■ EXERCISE REQUIREMENTS
Copy the listing below line for line, keeping every character as it appears.

(Element and text location data)
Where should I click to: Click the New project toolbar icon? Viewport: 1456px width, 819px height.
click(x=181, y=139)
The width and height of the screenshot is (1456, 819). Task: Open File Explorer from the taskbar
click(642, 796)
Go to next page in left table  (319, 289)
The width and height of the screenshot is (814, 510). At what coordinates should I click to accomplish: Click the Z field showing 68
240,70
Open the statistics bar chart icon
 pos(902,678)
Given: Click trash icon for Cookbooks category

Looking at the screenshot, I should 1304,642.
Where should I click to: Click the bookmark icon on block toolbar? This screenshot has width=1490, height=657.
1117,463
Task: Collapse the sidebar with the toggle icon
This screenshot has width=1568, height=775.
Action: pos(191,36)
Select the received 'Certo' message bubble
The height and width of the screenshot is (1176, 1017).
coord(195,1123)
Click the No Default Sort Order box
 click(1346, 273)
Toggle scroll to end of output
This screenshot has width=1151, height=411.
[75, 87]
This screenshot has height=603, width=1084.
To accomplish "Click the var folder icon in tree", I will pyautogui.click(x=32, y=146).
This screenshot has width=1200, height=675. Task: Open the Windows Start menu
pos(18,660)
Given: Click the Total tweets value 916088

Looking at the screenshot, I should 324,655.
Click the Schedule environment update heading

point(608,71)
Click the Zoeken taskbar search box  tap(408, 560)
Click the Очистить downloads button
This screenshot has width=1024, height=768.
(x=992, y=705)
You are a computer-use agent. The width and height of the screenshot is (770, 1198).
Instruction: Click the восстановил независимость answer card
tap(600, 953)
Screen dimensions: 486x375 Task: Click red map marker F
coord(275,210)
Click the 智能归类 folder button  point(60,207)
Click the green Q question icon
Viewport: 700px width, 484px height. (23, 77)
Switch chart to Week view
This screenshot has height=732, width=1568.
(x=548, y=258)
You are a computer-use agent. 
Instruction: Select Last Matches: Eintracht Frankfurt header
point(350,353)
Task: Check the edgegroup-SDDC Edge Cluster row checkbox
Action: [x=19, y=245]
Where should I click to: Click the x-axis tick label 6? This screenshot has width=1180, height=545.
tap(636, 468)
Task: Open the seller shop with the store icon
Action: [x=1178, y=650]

■ TASK ANSWER
Where should I click to: Click the New project toolbar icon? Viewport: 1456px width, 819px height.
click(x=181, y=139)
The width and height of the screenshot is (1456, 819). Task: Open File Explorer from the taskbar
click(642, 796)
Go to next page in left table  (319, 289)
The width and height of the screenshot is (814, 510). At what coordinates should I click to accomplish: Click the Z field showing 68
240,70
Open the statistics bar chart icon
 pos(902,678)
Given: Click trash icon for Cookbooks category

Looking at the screenshot, I should 1304,642.
Where should I click to: Click the bookmark icon on block toolbar? This screenshot has width=1490, height=657.
1117,463
Task: Collapse the sidebar with the toggle icon
This screenshot has width=1568, height=775.
Action: pos(191,36)
Select the received 'Certo' message bubble
The height and width of the screenshot is (1176, 1017).
coord(195,1123)
Click the No Default Sort Order box
 click(1346, 273)
Toggle scroll to end of output
This screenshot has width=1151, height=411.
[75, 87]
This screenshot has height=603, width=1084.
To accomplish "Click the var folder icon in tree", I will pyautogui.click(x=32, y=146).
This screenshot has width=1200, height=675. Task: Open the Windows Start menu
pos(18,660)
Given: Click the Total tweets value 916088

Looking at the screenshot, I should 324,655.
Click the Schedule environment update heading

point(608,71)
Click the Zoeken taskbar search box  tap(408, 560)
Click the Очистить downloads button
This screenshot has width=1024, height=768.
(x=992, y=705)
You are a computer-use agent. The width and height of the screenshot is (770, 1198).
Instruction: Click the восстановил независимость answer card
tap(600, 953)
Screen dimensions: 486x375 Task: Click red map marker F
coord(275,210)
Click the 智能归类 folder button  point(60,207)
Click the green Q question icon
Viewport: 700px width, 484px height. (23, 77)
Switch chart to Week view
This screenshot has height=732, width=1568.
(x=548, y=258)
You are a computer-use agent. 
Instruction: Select Last Matches: Eintracht Frankfurt header
point(350,353)
Task: Check the edgegroup-SDDC Edge Cluster row checkbox
Action: [x=19, y=245]
Where should I click to: Click the x-axis tick label 6? This screenshot has width=1180, height=545.
tap(636, 468)
Task: Open the seller shop with the store icon
Action: [x=1178, y=650]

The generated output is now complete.